Die Großmutter konnte in ihrem Rollstuhle, der mitten in dem Zimmer stand, wohl in die weitere Ferne der Haide blicken, nicht aber das sehen, was in der Nähe darin war.

„Das ist Cavallerie, Therese?“ fragte sie.

„Ja, Mutter, Franzosen. Es sind Carabiniers.“

„Wohin ziehen sie?“

„Sie sprengen dem Walde zu.“

„Also zu dem Kampfe dort?“

„Ja.“

Beide schwiegen und horchten dem Vorbeiziehen der Soldaten. Die Tante stand am Fenster. Zwei Schwadronen französische Carabiniers sprengten dicht am Schlosse vorüber der Ecke des Waldes zu. Sie jagten im Galopp, in geordneten, geschlossenen Zügen, ein Officier voran, andere Officiere zur Seite. Kein Commandowort der Officiere wurde gehört, kein Laut kam aus den Reihen der Soldaten. Man vernahm nur das Stampfen der Pferde auf dem dumpf drohnenden Haideboden und das Klirren der Säbel. So flogen sie durch die Haide, unheimlichen wilden Haidegespenstern gleich. Jenseits der Waldecke verschwanden sie und eilten dem Kampfe entgegen, der im oder am Walde stattfand. Als man das Stampfen der Pferde nicht mehr hörte, tönten die Schüsse wieder über den Wald herüber.
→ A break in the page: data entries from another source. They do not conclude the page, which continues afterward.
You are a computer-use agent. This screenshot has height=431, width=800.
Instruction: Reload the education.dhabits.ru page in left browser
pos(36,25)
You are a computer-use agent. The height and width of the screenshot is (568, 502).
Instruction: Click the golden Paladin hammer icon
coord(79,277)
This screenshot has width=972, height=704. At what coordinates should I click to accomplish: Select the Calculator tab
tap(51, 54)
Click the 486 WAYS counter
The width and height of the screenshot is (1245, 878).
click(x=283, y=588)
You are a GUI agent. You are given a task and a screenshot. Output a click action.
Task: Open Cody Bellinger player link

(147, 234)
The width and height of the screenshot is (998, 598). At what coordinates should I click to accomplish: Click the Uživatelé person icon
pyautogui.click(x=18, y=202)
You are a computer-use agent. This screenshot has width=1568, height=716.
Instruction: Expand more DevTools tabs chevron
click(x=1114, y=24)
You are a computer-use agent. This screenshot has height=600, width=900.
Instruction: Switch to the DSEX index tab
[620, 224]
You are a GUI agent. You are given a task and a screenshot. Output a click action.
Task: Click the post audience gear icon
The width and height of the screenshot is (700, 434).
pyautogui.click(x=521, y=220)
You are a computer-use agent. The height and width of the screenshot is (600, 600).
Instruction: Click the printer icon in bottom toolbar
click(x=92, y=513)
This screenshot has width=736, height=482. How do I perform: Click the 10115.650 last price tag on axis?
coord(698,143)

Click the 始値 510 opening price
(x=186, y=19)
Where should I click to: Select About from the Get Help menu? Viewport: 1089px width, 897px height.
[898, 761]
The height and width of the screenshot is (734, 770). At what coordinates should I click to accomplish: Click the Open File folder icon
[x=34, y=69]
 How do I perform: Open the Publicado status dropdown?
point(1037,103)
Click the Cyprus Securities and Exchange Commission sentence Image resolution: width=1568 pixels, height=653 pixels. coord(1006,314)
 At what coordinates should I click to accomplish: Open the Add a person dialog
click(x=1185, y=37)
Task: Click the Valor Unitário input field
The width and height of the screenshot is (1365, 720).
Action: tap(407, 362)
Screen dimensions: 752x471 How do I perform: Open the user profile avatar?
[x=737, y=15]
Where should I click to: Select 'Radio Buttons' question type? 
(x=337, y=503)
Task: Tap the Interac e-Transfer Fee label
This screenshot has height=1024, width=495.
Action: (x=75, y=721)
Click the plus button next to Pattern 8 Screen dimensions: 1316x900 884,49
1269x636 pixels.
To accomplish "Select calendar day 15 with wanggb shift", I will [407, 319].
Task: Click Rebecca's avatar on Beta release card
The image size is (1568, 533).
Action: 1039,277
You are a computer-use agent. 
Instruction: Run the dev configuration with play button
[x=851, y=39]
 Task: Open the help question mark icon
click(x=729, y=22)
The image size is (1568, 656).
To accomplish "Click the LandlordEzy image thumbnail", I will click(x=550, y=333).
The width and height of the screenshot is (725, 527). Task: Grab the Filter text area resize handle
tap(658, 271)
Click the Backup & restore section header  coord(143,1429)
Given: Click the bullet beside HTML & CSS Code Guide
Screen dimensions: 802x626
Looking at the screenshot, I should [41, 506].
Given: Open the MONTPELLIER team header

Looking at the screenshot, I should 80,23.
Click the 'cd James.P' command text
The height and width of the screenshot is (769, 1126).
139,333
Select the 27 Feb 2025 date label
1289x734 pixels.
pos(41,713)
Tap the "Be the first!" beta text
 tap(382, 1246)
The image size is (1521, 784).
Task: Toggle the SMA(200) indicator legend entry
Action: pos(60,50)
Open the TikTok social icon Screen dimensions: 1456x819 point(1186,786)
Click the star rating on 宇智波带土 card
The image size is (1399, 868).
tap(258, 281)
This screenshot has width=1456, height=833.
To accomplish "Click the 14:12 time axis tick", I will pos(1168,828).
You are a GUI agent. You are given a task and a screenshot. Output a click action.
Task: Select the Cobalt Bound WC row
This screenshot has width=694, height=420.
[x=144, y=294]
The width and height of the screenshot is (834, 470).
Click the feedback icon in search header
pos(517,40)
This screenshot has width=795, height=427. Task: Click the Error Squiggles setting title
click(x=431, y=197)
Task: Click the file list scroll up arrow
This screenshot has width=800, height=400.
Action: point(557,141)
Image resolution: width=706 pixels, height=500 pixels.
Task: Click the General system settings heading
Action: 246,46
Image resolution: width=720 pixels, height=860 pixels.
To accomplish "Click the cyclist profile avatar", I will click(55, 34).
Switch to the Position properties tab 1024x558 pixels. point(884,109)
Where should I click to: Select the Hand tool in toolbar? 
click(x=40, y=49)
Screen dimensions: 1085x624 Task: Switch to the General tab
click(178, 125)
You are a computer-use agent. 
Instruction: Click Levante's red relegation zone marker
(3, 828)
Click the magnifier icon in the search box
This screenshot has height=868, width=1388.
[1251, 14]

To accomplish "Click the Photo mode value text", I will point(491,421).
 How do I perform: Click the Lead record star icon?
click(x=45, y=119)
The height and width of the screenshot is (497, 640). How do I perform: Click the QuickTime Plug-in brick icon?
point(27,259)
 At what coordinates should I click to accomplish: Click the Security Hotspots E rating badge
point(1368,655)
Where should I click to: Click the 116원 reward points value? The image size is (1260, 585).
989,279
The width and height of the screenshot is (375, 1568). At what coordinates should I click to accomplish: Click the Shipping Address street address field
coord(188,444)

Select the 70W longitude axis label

Die Tante stand noch am Fenster. Sie sann nach; sie überlegte etwas; sie schien in steigender Unruhe zu einem Entschlusse, den sie suchte, nicht gelangen zu können. Die Großmutter hatte sie beobachtet. Sie mußte den Kopf schütteln. Sie war eine verständige, besonnene, muthige Frau, sie hatte Vieles erlebt in ihrem langen und auch in jener Einsamkeit unruhigen Leben, und es waren damals wildbewegte Zeiten, Noth und Gefahren drangen in die stillste, verborgenste Einsamkeit hinein.

„Du ängstigst Dich, Therese?“ sagte sie zu der Tante.

„Der Kampf kann sich hierher ziehen und hier anhalten, Mutter.“

„In der Haide, Kind? Hierher kommen nur Fliehende und Verfolger.“

„Und können nicht auch die in das Haus dringen, plündern, rauben –?“

„Dazu gehört Zeit, Therese, und weder die Einen noch die Anderen haben sie. Indeß Du hast Recht, daß Du besorgt bist. Triff also Anstalten gegen einen möglichen Ueberfall. Ich hier auf meinem Krankenlager kann Dir nicht helfen, armes Kind,

  1. WS: Im Original fehlendes Hochkomma ergänzt.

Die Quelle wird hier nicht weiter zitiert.